__EXERCISE GOAL__
Give again the lines from the line with "At what coordinates" to the last line of the records, exactly and in full. Do not carry over any pictures.

Data extracted from a collection:
>>>

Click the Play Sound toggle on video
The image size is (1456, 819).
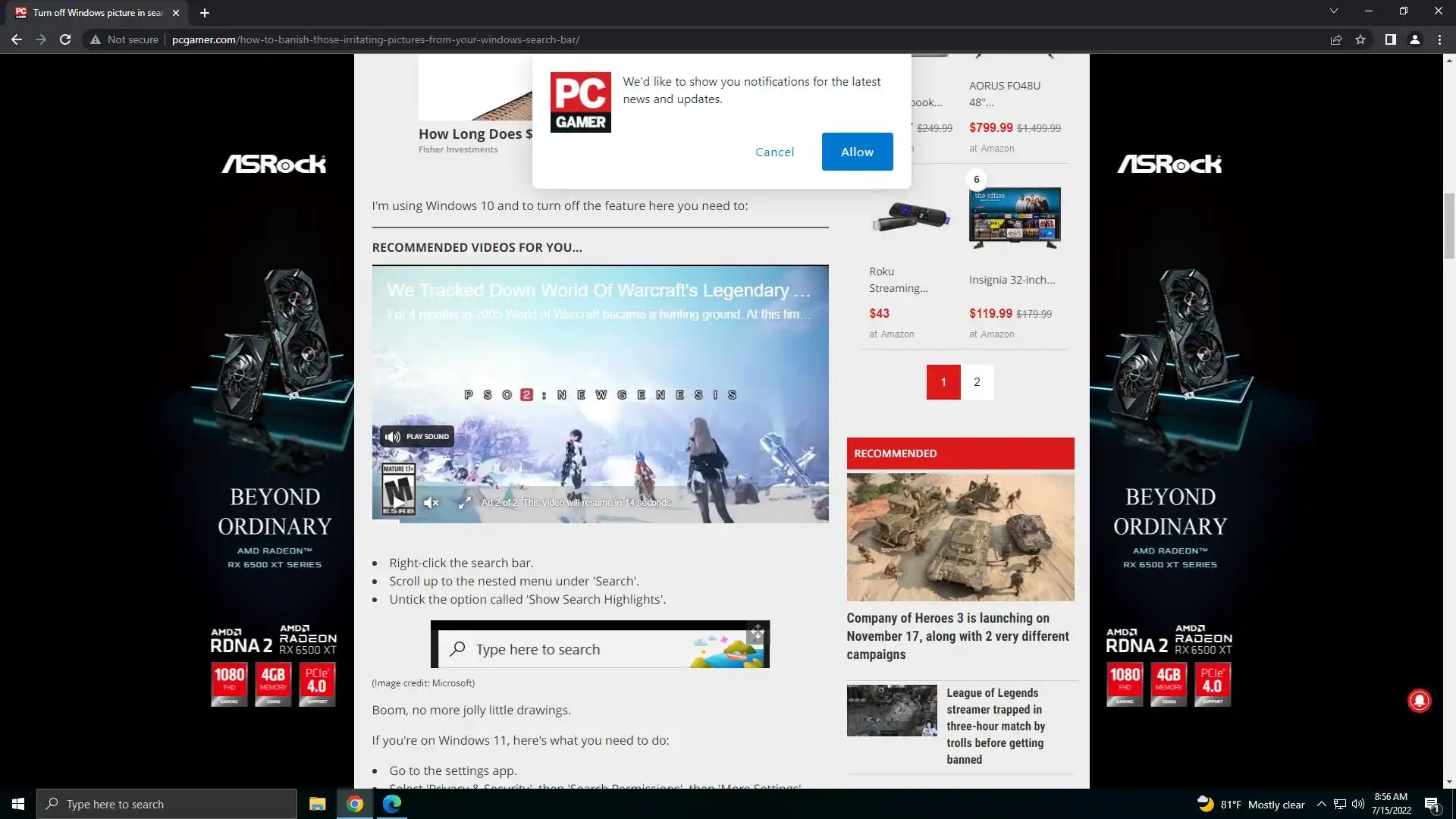tap(417, 437)
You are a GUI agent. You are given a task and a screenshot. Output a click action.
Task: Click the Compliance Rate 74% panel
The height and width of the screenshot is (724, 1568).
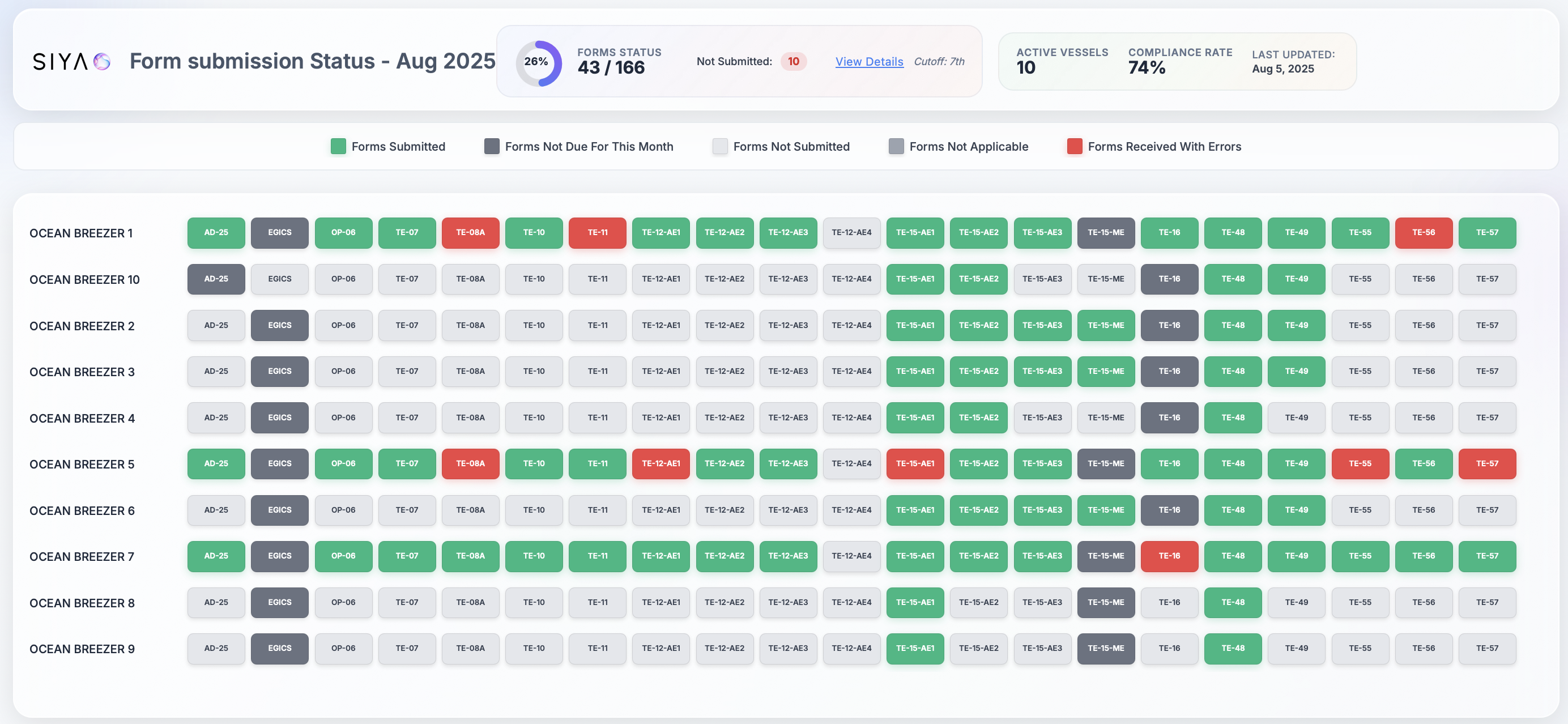1181,62
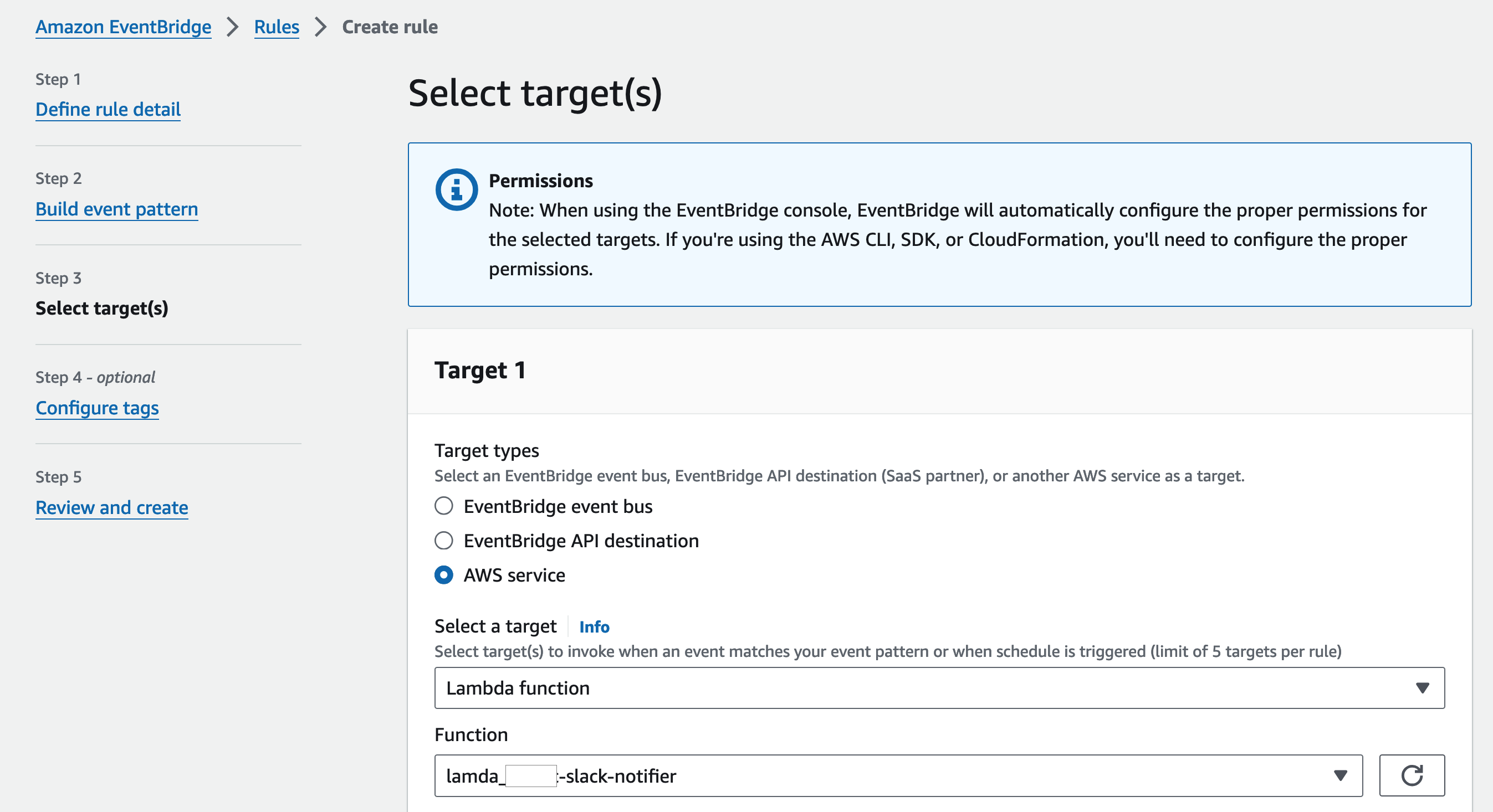Open Info link beside Select a target
This screenshot has width=1493, height=812.
point(594,626)
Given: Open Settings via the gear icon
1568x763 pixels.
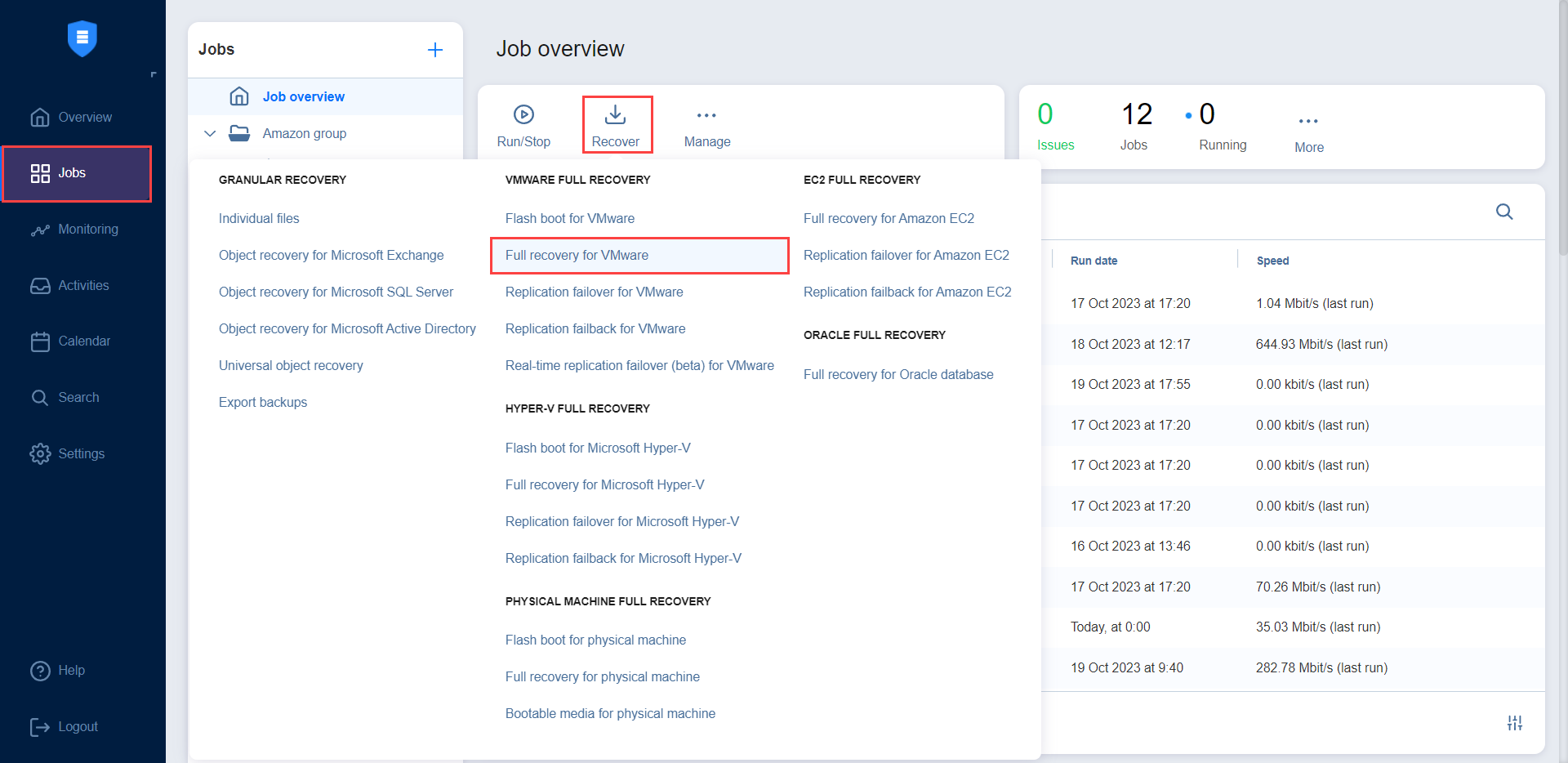Looking at the screenshot, I should 81,453.
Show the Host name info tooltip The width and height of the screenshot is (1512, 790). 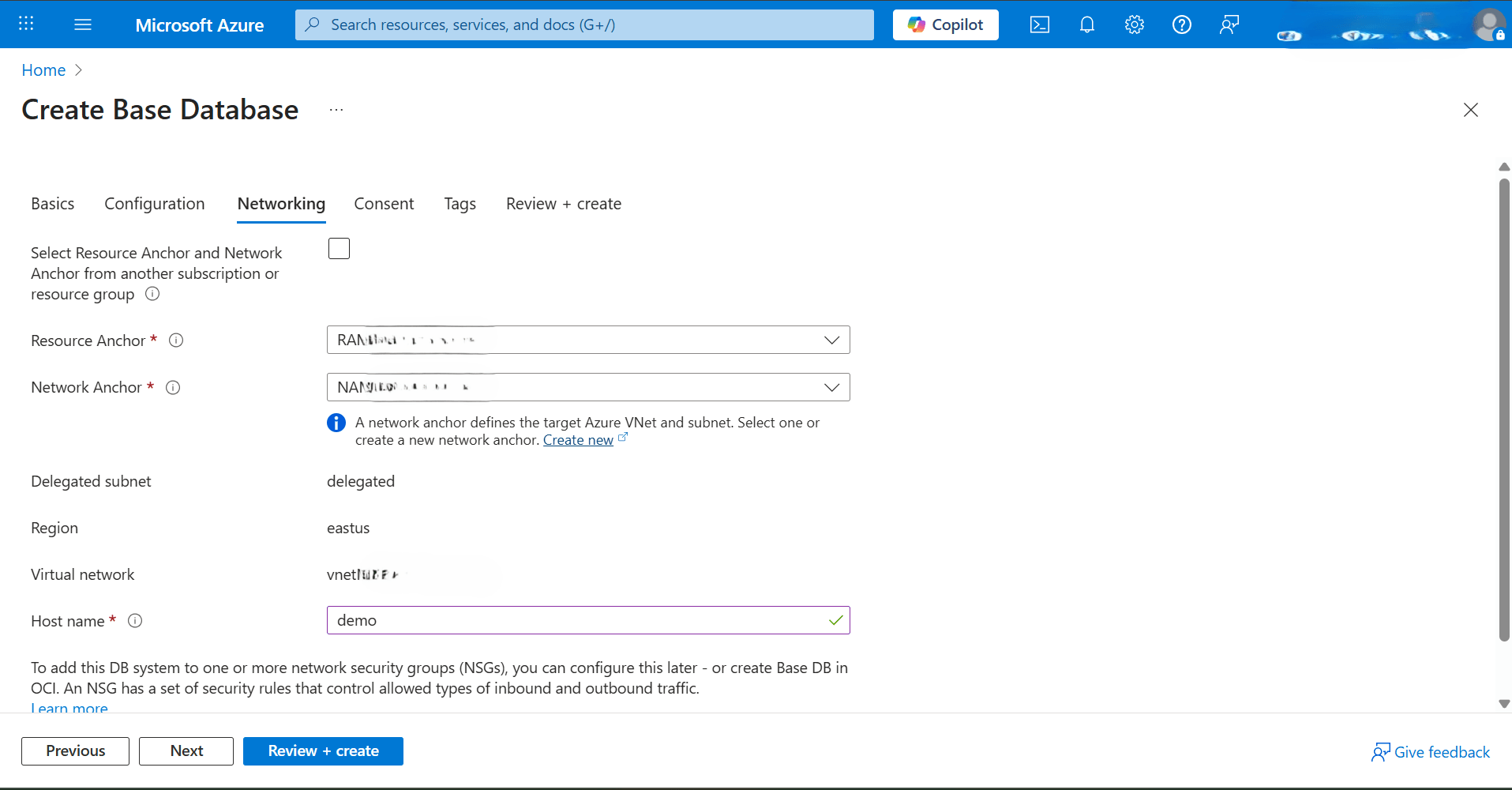point(134,621)
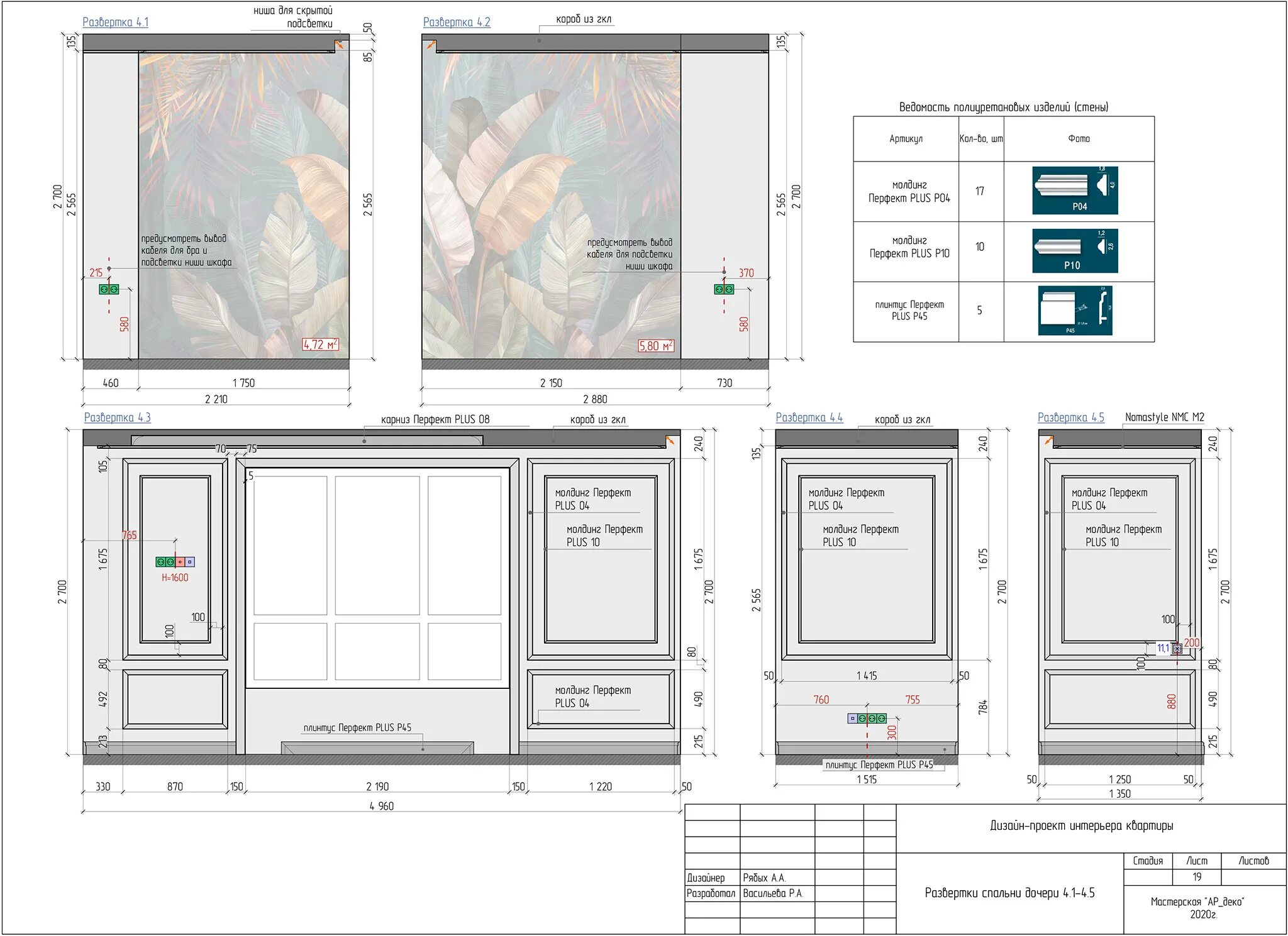Click the sheet number 19 cell
This screenshot has width=1288, height=936.
[x=1197, y=877]
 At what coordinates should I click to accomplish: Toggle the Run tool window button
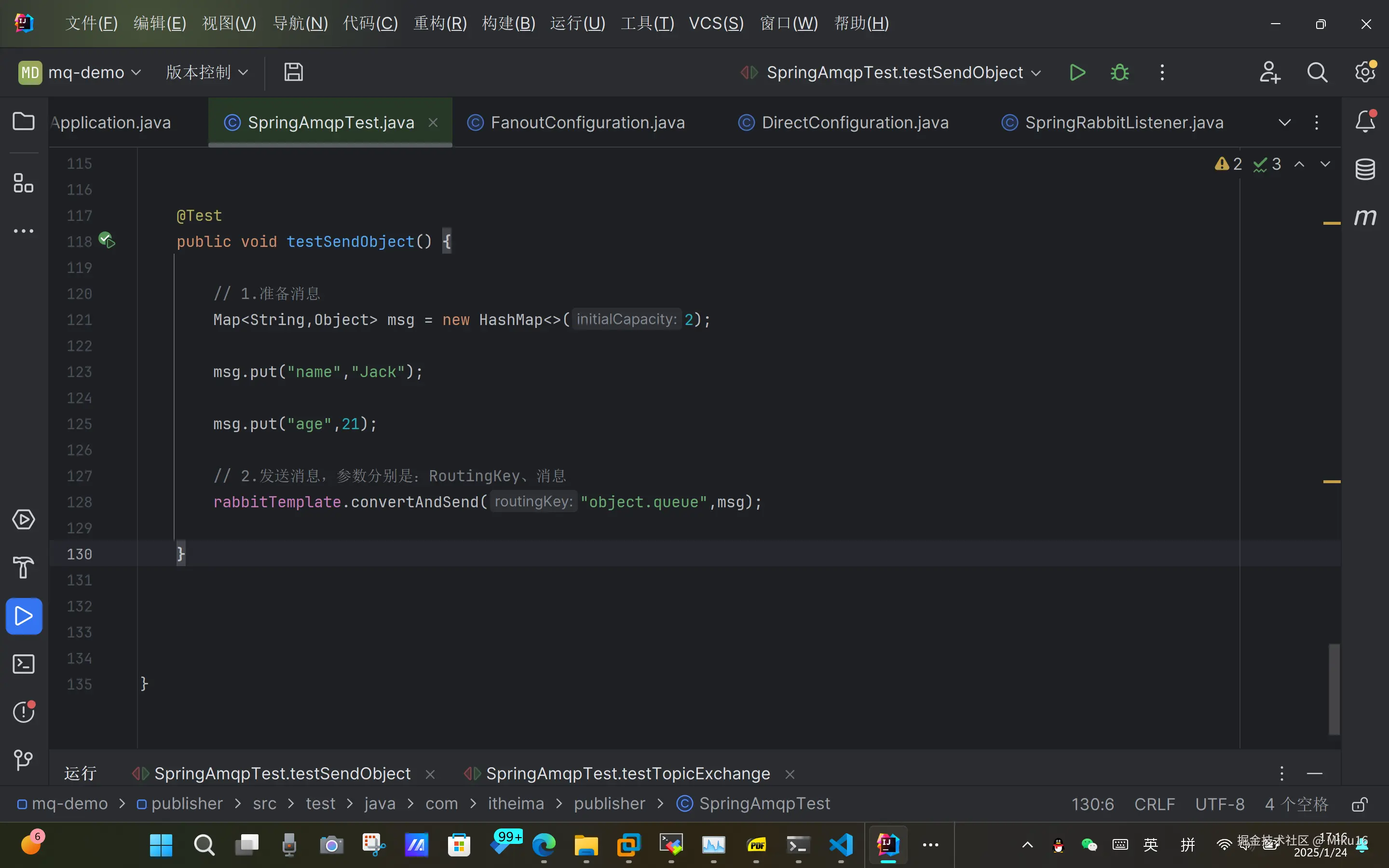coord(24,616)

<<<

__YOUR RESPONSE__
 At what coordinates should I click to accomplish: Toggle the Run tool window button
coord(24,616)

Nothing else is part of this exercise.